WHAT YOU ARE ASKED TO DO: Your answer should consist only of the lines below from the one with "Image resolution: width=604" through the one with "Task: Click the Winamp icon for Demo2.mp3", copied exactly.

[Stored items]
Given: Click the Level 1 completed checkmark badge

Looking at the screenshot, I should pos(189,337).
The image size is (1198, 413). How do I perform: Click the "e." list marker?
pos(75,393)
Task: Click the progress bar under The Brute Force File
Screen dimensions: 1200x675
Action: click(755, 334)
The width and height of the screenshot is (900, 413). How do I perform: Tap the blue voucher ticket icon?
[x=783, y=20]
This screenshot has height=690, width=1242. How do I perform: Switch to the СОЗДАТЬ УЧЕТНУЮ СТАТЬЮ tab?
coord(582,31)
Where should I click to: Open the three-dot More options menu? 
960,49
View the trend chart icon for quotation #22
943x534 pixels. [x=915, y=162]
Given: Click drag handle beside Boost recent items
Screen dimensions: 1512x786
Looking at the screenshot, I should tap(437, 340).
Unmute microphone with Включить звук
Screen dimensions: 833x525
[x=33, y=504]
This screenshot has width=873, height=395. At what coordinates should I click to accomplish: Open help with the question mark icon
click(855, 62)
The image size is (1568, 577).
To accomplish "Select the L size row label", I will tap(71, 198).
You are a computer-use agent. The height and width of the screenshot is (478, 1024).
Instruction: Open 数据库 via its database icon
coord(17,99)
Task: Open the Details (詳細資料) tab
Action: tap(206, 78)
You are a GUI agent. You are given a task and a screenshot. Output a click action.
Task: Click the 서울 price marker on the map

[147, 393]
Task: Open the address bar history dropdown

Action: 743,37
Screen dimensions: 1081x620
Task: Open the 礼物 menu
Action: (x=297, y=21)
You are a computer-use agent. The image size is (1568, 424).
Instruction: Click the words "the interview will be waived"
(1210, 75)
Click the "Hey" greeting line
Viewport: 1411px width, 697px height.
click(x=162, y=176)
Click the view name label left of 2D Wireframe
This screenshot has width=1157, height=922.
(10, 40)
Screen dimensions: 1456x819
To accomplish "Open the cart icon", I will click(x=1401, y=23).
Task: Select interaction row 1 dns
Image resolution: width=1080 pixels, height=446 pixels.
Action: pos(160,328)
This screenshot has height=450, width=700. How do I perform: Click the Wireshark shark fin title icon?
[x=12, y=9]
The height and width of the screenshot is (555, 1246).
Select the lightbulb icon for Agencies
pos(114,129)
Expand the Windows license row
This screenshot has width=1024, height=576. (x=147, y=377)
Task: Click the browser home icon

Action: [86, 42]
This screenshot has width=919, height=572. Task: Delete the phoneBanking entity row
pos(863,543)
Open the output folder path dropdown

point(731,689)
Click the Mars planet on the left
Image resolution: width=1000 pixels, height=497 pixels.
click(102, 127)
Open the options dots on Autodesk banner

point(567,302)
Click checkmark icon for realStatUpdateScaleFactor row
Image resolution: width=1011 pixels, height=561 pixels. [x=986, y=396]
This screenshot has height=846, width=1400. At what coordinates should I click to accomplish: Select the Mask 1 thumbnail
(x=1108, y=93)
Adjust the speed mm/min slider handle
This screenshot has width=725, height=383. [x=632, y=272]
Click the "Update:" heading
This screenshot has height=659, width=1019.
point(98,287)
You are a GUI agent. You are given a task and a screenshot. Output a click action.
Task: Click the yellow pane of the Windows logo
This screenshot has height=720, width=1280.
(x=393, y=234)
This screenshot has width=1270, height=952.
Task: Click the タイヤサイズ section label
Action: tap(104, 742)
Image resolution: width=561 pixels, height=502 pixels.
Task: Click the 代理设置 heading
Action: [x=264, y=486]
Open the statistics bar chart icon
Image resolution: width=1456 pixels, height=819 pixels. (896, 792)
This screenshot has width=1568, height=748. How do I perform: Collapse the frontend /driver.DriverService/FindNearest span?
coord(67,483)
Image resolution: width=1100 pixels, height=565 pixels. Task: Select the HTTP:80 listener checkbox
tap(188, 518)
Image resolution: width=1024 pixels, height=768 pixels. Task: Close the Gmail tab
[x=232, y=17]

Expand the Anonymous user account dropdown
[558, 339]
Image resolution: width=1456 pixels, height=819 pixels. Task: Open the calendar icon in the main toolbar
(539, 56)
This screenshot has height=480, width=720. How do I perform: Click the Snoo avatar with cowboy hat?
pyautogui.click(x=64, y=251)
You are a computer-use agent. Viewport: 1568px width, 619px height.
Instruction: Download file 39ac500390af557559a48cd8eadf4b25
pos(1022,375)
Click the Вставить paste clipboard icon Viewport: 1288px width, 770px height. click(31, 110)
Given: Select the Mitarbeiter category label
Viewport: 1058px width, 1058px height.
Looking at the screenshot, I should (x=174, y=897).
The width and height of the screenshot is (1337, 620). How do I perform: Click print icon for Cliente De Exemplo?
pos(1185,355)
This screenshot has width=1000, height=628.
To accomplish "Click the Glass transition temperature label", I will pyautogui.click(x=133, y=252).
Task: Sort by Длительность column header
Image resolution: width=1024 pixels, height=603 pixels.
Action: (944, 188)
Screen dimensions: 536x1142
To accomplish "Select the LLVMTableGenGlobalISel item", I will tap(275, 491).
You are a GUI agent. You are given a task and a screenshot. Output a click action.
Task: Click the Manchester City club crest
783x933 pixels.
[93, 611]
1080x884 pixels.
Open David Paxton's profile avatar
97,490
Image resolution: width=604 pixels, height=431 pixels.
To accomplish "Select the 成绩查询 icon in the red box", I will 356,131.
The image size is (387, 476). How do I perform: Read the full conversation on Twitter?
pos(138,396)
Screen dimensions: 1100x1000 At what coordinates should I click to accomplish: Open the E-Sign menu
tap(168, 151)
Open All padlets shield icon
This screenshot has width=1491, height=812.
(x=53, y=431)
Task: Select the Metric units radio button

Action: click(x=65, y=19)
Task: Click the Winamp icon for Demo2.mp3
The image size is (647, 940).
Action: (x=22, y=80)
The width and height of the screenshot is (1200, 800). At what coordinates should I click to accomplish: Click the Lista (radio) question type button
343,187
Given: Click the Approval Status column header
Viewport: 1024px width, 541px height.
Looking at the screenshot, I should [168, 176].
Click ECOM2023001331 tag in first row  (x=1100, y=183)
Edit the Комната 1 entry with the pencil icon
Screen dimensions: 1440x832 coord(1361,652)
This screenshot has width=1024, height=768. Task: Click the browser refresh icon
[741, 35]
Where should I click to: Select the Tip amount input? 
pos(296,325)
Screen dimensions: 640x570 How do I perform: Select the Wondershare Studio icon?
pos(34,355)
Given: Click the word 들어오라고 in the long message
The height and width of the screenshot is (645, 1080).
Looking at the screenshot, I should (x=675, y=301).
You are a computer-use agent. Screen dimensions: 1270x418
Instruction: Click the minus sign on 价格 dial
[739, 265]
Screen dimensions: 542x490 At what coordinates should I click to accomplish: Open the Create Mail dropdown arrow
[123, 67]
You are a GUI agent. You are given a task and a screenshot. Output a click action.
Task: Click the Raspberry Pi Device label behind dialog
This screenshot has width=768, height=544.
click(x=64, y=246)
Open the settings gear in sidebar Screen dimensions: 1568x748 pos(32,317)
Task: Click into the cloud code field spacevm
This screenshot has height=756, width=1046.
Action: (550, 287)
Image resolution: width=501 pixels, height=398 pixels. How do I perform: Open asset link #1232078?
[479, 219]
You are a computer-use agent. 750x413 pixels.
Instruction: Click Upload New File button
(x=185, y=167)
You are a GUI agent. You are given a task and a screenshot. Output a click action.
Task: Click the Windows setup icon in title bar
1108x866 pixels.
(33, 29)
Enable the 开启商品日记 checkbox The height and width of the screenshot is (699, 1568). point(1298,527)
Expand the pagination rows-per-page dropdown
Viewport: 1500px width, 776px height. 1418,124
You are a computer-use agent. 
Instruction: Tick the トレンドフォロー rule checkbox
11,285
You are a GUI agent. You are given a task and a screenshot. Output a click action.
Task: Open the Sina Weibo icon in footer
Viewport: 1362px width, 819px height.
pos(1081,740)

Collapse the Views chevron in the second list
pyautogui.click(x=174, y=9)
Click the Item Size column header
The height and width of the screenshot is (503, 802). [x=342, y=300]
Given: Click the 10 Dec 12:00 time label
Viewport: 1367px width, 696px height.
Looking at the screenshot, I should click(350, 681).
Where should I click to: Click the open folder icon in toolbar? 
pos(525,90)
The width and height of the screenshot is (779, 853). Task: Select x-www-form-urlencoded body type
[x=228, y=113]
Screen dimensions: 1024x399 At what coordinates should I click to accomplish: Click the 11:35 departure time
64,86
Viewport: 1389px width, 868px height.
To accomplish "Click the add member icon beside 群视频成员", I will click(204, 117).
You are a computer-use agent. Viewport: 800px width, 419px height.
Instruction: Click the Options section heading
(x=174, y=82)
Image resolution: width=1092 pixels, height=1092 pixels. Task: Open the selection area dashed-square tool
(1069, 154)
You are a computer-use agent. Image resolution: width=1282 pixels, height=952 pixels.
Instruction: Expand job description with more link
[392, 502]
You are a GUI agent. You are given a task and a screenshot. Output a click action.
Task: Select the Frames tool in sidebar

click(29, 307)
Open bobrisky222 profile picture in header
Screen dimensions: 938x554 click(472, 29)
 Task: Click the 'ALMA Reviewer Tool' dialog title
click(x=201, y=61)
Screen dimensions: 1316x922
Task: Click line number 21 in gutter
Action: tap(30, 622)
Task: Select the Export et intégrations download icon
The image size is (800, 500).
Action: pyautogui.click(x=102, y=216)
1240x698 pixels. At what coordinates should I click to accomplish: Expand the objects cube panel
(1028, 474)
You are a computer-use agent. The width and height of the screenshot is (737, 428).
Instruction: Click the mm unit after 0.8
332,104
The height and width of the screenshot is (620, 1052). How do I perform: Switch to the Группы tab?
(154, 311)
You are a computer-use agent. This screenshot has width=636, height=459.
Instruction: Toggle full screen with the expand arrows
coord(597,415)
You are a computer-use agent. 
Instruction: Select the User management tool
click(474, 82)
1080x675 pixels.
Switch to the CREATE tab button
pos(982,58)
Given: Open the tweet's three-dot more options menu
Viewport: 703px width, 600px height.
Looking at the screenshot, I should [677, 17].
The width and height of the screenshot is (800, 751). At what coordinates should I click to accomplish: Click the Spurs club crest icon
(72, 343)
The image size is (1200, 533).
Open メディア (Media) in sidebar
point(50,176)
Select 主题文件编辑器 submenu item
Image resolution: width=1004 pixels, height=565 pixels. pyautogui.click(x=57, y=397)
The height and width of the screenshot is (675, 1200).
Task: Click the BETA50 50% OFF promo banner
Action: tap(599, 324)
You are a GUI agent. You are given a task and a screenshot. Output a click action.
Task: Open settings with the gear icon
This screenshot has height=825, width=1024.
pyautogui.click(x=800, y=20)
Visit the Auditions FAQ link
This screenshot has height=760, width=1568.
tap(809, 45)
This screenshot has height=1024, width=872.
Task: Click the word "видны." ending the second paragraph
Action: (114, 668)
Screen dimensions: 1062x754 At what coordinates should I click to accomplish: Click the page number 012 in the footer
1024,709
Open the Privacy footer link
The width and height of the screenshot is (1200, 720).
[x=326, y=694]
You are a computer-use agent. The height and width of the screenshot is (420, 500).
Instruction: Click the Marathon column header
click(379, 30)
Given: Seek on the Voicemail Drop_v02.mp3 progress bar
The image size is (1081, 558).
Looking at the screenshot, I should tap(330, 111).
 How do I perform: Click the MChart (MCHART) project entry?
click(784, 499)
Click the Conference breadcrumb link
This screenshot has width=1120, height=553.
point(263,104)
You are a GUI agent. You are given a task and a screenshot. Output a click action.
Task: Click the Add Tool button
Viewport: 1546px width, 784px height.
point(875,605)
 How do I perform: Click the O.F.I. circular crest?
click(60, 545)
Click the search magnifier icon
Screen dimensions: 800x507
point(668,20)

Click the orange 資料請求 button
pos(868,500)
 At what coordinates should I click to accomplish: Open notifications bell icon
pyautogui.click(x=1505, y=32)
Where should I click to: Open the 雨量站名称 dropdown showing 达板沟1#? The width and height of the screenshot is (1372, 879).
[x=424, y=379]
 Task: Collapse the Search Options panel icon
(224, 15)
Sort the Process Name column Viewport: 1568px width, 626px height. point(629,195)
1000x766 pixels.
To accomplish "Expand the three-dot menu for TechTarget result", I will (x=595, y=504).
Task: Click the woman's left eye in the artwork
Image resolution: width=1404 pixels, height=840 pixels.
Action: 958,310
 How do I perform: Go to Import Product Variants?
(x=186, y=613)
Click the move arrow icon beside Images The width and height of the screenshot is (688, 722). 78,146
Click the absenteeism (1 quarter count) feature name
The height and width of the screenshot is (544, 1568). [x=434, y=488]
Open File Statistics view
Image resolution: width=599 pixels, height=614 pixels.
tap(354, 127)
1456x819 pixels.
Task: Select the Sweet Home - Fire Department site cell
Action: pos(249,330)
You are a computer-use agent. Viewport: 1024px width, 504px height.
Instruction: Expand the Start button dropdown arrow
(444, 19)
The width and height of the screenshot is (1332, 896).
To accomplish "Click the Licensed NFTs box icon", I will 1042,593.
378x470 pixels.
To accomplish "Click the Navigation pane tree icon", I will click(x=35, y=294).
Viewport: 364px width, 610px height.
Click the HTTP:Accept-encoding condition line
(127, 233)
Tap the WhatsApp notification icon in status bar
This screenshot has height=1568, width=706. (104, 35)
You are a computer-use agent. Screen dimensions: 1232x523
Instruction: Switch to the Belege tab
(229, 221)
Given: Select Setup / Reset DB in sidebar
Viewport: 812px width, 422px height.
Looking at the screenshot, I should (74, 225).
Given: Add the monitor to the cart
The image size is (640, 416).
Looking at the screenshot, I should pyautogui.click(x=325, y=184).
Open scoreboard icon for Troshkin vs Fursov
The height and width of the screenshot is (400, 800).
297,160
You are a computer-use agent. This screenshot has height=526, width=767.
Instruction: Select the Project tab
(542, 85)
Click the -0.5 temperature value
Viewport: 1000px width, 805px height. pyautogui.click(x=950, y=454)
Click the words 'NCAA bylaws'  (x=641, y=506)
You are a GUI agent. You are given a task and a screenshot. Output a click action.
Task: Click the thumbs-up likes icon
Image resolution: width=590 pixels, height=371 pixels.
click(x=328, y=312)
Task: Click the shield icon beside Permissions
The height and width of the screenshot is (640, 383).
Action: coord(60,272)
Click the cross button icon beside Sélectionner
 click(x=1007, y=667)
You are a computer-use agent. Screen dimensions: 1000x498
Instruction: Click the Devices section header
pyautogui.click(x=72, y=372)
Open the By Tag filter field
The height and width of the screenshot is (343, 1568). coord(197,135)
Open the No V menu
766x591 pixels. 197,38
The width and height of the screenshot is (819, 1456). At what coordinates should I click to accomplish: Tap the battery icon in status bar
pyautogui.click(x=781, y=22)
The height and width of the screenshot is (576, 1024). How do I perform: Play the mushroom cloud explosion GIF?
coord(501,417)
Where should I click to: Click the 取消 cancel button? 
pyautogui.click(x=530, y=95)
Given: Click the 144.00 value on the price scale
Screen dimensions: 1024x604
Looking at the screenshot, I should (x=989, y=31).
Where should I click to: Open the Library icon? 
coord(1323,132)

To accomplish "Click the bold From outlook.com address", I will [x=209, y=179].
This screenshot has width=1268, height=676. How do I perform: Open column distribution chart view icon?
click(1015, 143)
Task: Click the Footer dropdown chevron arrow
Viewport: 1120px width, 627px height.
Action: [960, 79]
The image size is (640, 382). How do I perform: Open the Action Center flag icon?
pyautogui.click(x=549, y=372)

EXERCISE RESPONSE:
Image resolution: width=604 pixels, height=431 pixels.
To accomplish "Select the 成绩查询 icon in the red box", I will 356,131.
The image size is (387, 476). How do I perform: Read the full conversation on Twitter?
pos(138,396)
Screen dimensions: 1100x1000 At what coordinates should I click to accomplish: Open the E-Sign menu
tap(168, 151)
Open All padlets shield icon
This screenshot has width=1491, height=812.
(x=53, y=431)
Task: Select the Metric units radio button

Action: click(x=65, y=19)
Task: Click the Winamp icon for Demo2.mp3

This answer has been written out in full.